Важно не упустить из виду, что в глазах всякого художника или ремесленника, участвующего в создании храма, теория должна была зримо воплотиться в здании, отражая космос, или план Божий. Поэтому мастерство заключалось в сознательном соучастии в плане «Великого Архитектора Вселенной». Этот план открывается в совокупности всех пропорций храма; он направляет устремления всех, кто соучаствует в работе космоса.
Можно сказать в самых общих чертах, что интеллектуальный элемент в работе проявлялся в правильной форме, которую необходимо было придать камню. Ибо forma в аристотелевском смысле играет роль «сущности»; в известном смысле эта forma «суммирует» сущностные качества бытия, или объекта, и таким образом противостоит materia. В инициатическом ключе этой идеи геометрические модели представляют аспекты духовной истины, тогда как камень – это душа художника. Резьба по камню, заключающаяся в устранении всего лишнего и в придании качества тому, что все еще является грубым количеством, уподобляется развитию добродетелей, являющихся в человеческой душе опорами и в то же время плодами духовного познания. Согласно Дуранду из Мена, камень, «отесанный в форме прямоугольника и отшлифованный», представляет душу святого и стойкого человека, которая будет заложена в стену духовного храма рукой Божественного Архитектора.[64]
По другой притче, душа переходит из грубого, неправильного по форме и непрозрачного камня в камень драгоценный, пронизанный Божественным Светом, который он отражает своими гранями.III
Термины « forma» и « materia» были широко распространены в средневековой мысли; здесь мы выбрали их специально для обозначения противоположных граней произведения искусства. Аристотель, относивший природу всякого бытия или объекта к этим двум основным понятиям, использовал для своих доказательств процесс творчества, поскольку оба понятия не являются a priori логическими определениями, а представляют нечто большее.
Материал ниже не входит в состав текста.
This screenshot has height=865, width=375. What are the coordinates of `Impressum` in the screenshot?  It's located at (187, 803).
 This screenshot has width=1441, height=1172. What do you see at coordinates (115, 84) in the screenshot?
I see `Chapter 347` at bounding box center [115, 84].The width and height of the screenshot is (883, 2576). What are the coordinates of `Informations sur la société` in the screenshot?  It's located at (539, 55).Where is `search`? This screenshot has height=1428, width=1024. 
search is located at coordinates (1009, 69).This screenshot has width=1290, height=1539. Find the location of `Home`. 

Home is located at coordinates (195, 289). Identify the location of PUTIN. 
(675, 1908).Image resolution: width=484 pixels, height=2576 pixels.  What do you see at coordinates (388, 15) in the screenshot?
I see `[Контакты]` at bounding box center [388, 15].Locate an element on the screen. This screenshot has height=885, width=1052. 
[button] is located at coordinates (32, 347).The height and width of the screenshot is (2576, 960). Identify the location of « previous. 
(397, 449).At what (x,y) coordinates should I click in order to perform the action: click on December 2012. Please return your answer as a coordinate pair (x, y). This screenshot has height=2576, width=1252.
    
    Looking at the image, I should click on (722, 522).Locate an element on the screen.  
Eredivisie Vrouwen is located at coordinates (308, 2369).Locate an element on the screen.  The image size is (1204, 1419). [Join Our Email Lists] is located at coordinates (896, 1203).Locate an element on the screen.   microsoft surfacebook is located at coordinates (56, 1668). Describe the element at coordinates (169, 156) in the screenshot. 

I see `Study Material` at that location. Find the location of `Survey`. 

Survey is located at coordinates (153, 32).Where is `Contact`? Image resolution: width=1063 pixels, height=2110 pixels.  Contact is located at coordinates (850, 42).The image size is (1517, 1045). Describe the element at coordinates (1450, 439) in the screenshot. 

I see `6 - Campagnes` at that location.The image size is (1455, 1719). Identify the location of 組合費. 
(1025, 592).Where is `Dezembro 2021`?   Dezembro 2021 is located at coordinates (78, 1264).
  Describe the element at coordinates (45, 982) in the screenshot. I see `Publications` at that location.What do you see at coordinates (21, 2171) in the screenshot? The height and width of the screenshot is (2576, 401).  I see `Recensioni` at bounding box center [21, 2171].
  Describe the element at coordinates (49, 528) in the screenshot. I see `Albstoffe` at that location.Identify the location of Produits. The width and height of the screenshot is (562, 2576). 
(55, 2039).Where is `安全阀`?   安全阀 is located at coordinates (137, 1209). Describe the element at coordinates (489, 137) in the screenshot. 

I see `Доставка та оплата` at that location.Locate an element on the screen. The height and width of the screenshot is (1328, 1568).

Они не выводятся с помощью мыслительной деятельности, а предполагаются; их концепция основана, по существу, не на рациональном анализе, а на интеллектуальной интуиции, естественной основой которой является не аргумент, а символ; абсолютным символом этой онтологической взаимодополняемости как раз и является связь между образцом, или идеей ( eidos), предсуществующей в сознании художника, и материалом, будь то дерево, глина, камень или металл, призванным принять отпечаток этой идеи. Онтологическая materia, или hyle, не может рассматриваться вне примера пластического материала, поскольку она неизмерима и не поддается определению; она «аморфна» не только в относительном смысле, как может быть «аморфен», или груб, материал ремесла, но также и в абсолютном смысле, ибо до тех пор, пока она не присоединится к forma, она лишена каких бы то ни было характеристик. Соответственно, хотя существование forma как таковой и возможно, она невообразима вне союза с materia, которая определяет ее, сообщая ей «протяженность», едва уловимую либо поддающуюся измерению. Короче говоря, хотя оба онтологических понятия, коль скоро они признаны, являются интеллектуально очевидными, не менее справедливо, что конкретная символика работы художника или ремесленника не может обойтись без их проявления. Кроме того, поскольку диапазон символизма простирается далеко за пределы разума, можно сделать вывод, что Аристотель заимствовал представления об eidos и hyle, преобразованных латинянами в forma и materia, из подлинной традиции, то есть из метода обучения, идущего одновременно от доктрины и от Божественного искусства.
Следует отметить также, что греческое слово hyle буквально означает « дерево»; по существу, дерево – это основной материал, используемый в ремеслах архаических цивилизаций. В некоторых азиатских традициях, особенно в индуистском и тибетском символизме, дерево рассматривается также как «осязаемый» эквивалент materia prima, всеобщей пластической субстанции.